Compreender a poeira de alta latitude pode ajudar a prever melhor o aquecimento global e os padrões climáticos no futuro.
Os cientistas estão a mergulhar no mundo da areia para compreender melhor o seu impacto no nosso clima e nos sistemas meteorológicos, mas o local que escolheram para levar a cabo a sua investigação pode parecer surpreendente.
A Islândia é a maior e mais ativa zona desértica da Europa, mas em vez de dunas de areia laranja, os seus 44 000 km2 de zonas desérticas são extensões planas e estéreis de poeira vulcânica negra. Tal como os desertos normais, produzem areia que pode dar origem a fortes tempestades de poeira em tempo de vento.
Estas partículas são conhecidas como "poeiras de alta latitude" (HLD), uma vez que provêm principalmente de regiões próximas do Círculo Polar Ártico, embora possam chegar até à Europa continental.
Cada tipo de poeira tem uma impressão digital única, de acordo com o material que a compõe: as partículas islandesas são feitas de vidro vulcânico preto.
"Encontrámos poeira negra islandesa na Finlândia, mas também na Sérvia", diz Pavla Dagsson-Waldhaova, investigadora da Universidade de Agricultura da Islândia e presidente da Associação Islandesa de Aerossóis e Poeiras.
Como é que a poeira se formou na Islândia?
As Nações Unidas classificam a desertificação como "um dos maiores desafios ambientais do nosso tempo", uma vez que as alterações climáticas e as actividades humanas transformam áreas exuberantes em planícies de poeira.
Os desertos islandeses são o resultado da atividade humana. "Esta área teria sido uma floresta de bétulas", diz Dagsson-Waldhaova, apontando para a paisagem estéril. Os colonos vikings tentaram cultivar a terra utilizando técnicas adaptadas ao Norte da Europa, mas estes métodos revelaram-se ineficazes no clima mais frio e ventoso da Islândia.
As paisagens do país degradaram-se ao longo dos séculos e, atualmente, apenas cerca de 2% da Islândia está coberta por florestas ou bosques.
Embora alguns cientistas acreditem que o Ártico possa vir a tornar-se novamente verde e luxuriante, a reflorestação na Islândia está a progredir lentamente e com objectivos modestos. O Serviço Florestal Islandês (IFS) espera conseguir aumentar a cobertura florestal do país para 4% até 2050.
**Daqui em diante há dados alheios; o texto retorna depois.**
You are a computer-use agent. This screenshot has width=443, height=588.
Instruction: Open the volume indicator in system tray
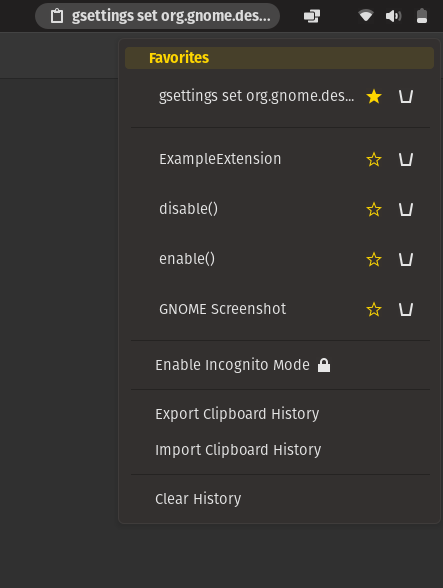[x=393, y=16]
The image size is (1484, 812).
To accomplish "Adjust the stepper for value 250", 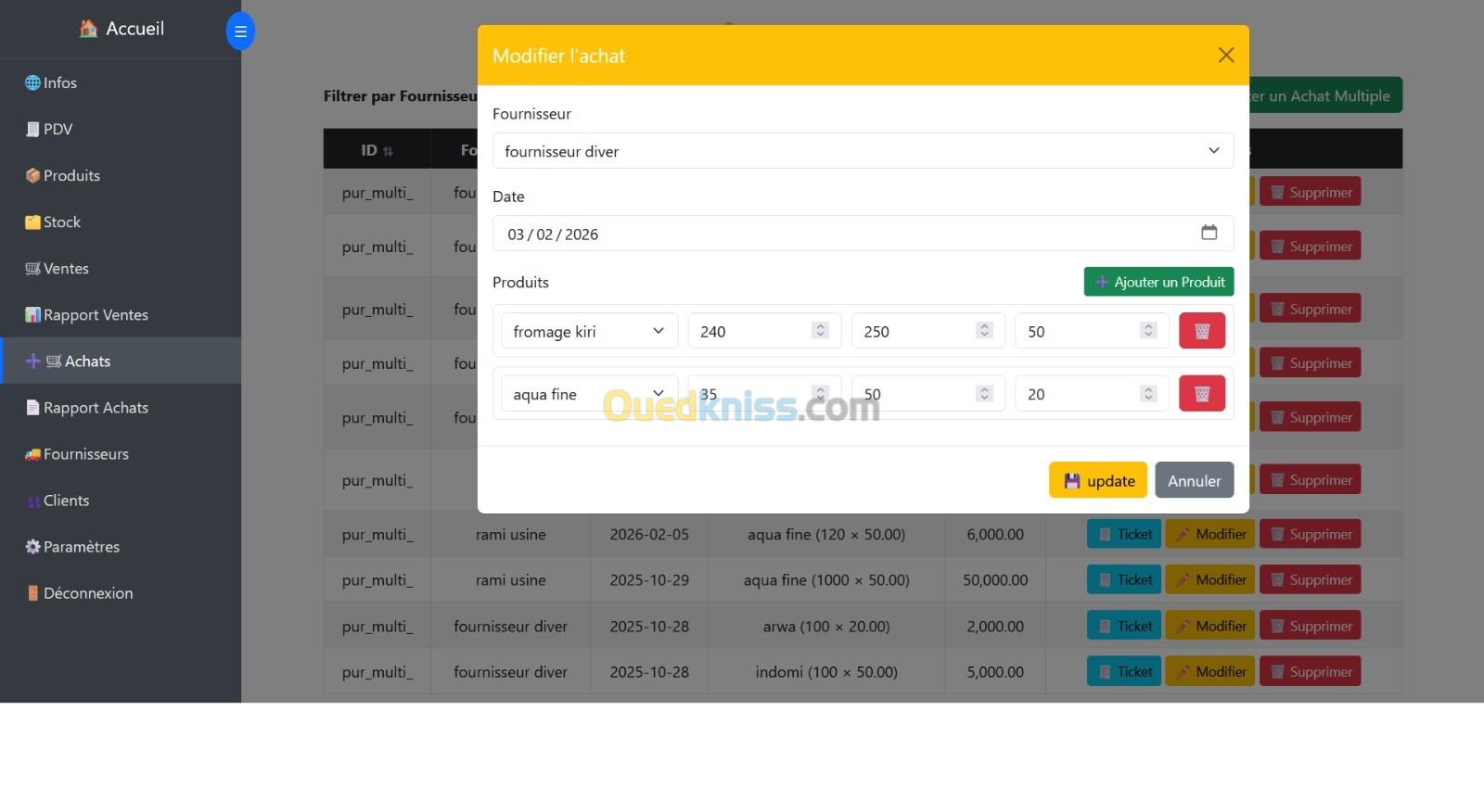I will tap(984, 330).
Uma vez iniciada a desertificação, é difícil inverter a situação: há cerca de 135 dias por ano em que a poeira do deserto islandês contamina outras zonas da Europa ou da Islândia que ainda não foram desertificadas. As erupções vulcânicas libertam mais cinzas, intensificando as condições do deserto.
Qual é o impacto climático das poeiras escuras de alta latitude?
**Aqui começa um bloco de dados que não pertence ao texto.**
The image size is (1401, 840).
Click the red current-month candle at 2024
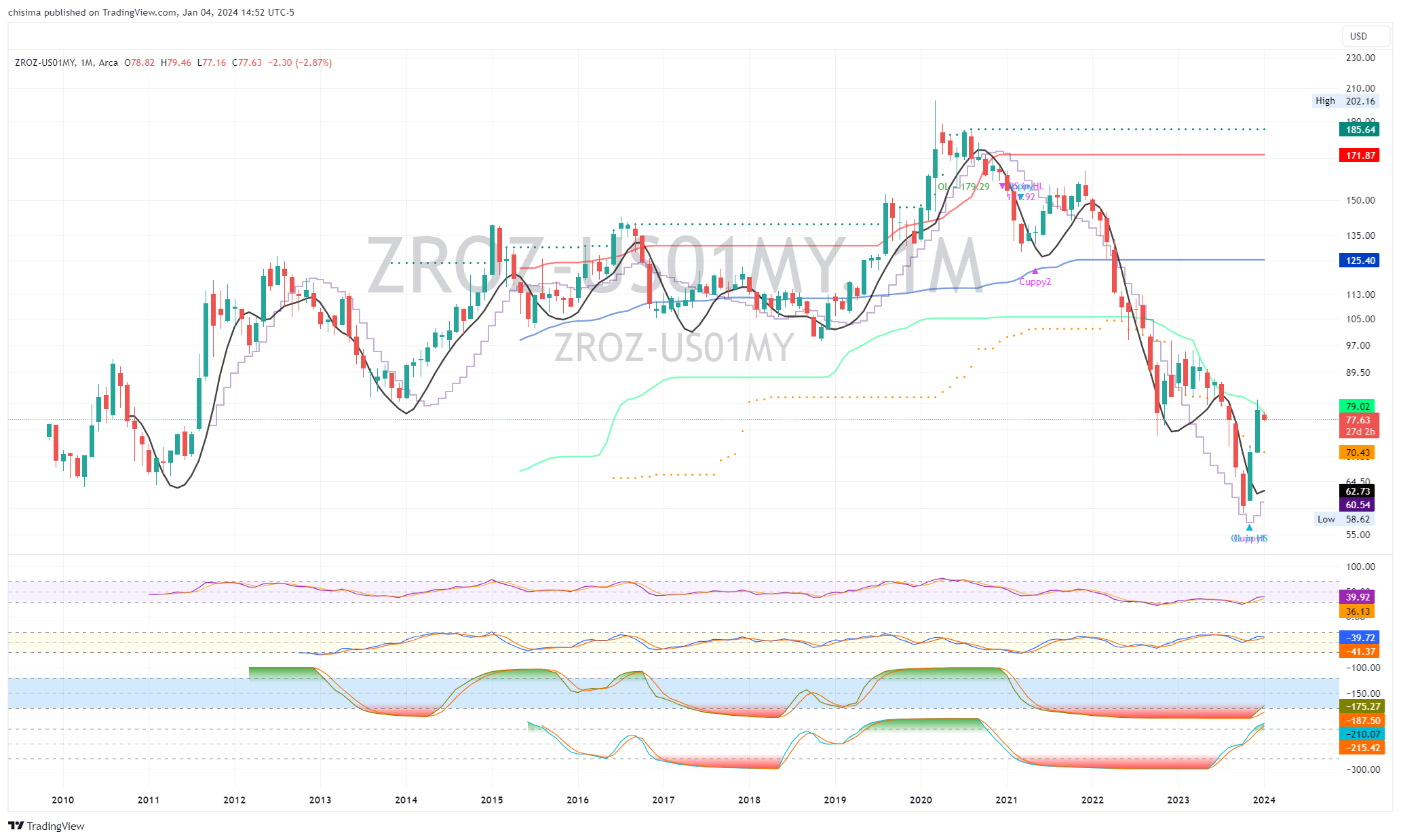click(x=1264, y=417)

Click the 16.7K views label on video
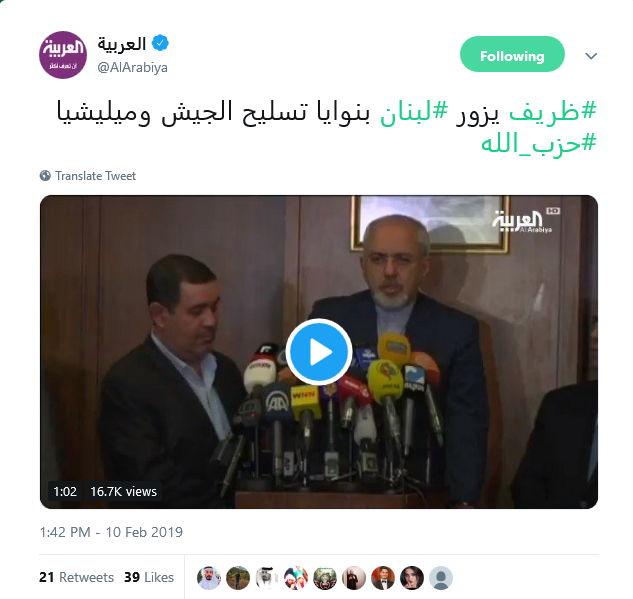124,491

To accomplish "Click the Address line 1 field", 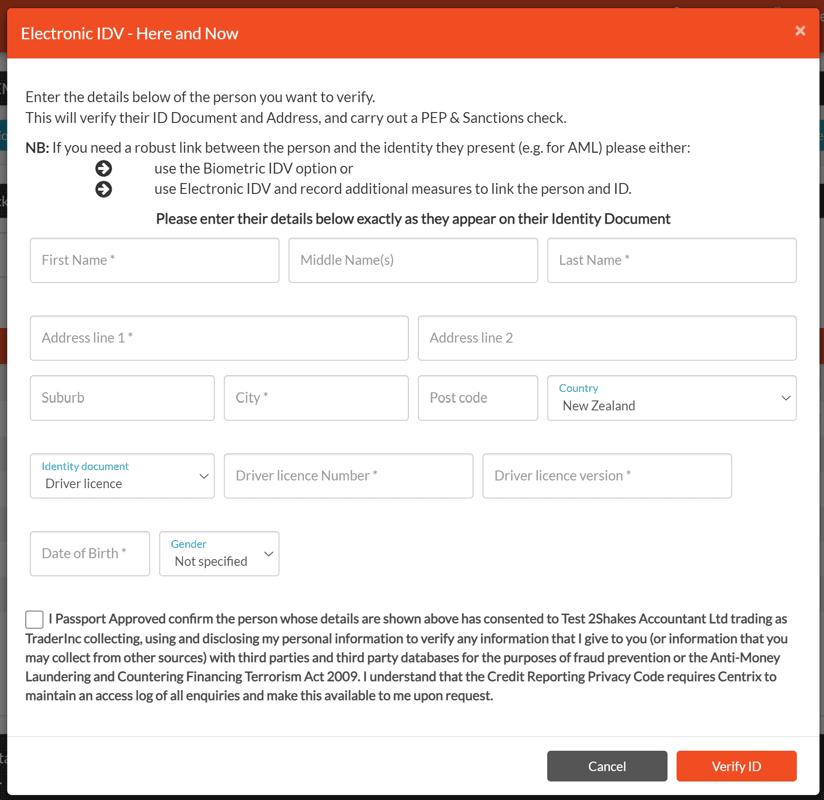I will (x=219, y=338).
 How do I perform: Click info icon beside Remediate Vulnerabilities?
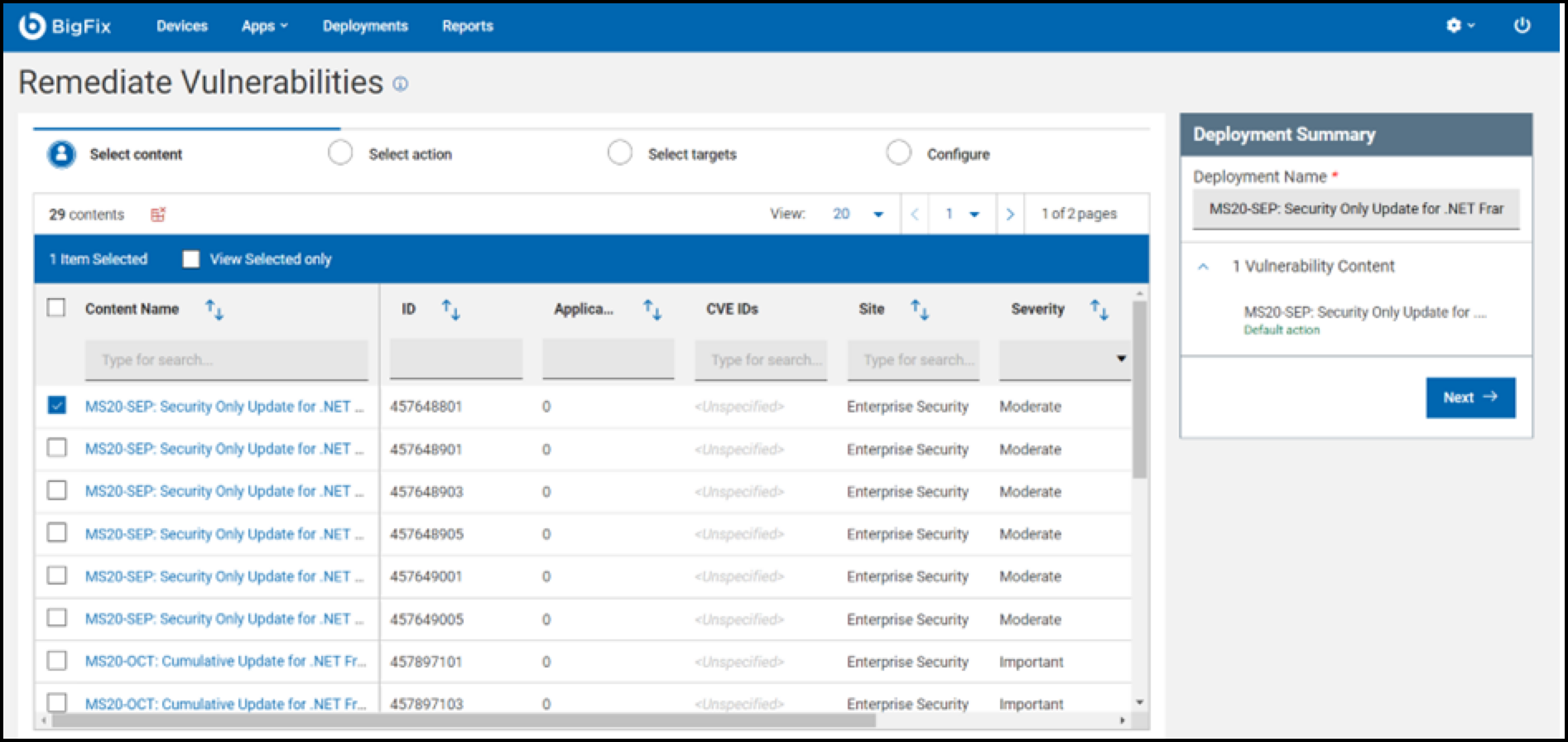(x=401, y=84)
As implicações climáticas das poeiras de alta latitude diferem significativamente das das poeiras de baixa latitude. O IPCC considera que as poeiras mais brilhantes dos desertos do Sara e da Ásia são benéficas por reflectirem a luz.
Mas as partículas de poeira islandesa são mais escuras, o que significa que absorvem a luz solar e aquecem a terra e o ar.
"O impacto mais importante no clima é a deposição [de poeira] na criosfera", diz Dagsson-Waldhaova, apontando para o glaciar Myrdalsjokull, à nossa frente. Quando a areia preta cria uma camada de até 1,3 centímetros sobre os glaciares, o calor que acumula derrete o gelo.
A investigadora monitorizou a degradação do glaciar durante mais de dois anos, graças ao projeto Planet Watch, financiado pela COP21, que disponibilizou câmaras para monitorizar 10 glaciares em todo o mundo.
Semelhante à hulha negra, esta poeira é um poluente atmosférico significativo e um fator de alterações climáticas em regiões frágeis do Ártico. Devido ao seu alcance, os glaciares da Gronelândia e o gelo marinho também são afectados, afirma Dagsson-Waldhaova.
Com os glaciares a derreterem mais rapidamente devido ao aumento das temperaturas, mais poeira está a ficar exposta. "Por baixo do glaciar, temos o material mais fino das montanhas, uma fonte ilimitada de poeira", explica.
Dagsson-Waldhaova monitoriza os focos de poeira activos e está a desenvolver um modelo regional de poeira mais preciso, com a ajuda de vários instrumentos de medição colocados em toda a Islândia.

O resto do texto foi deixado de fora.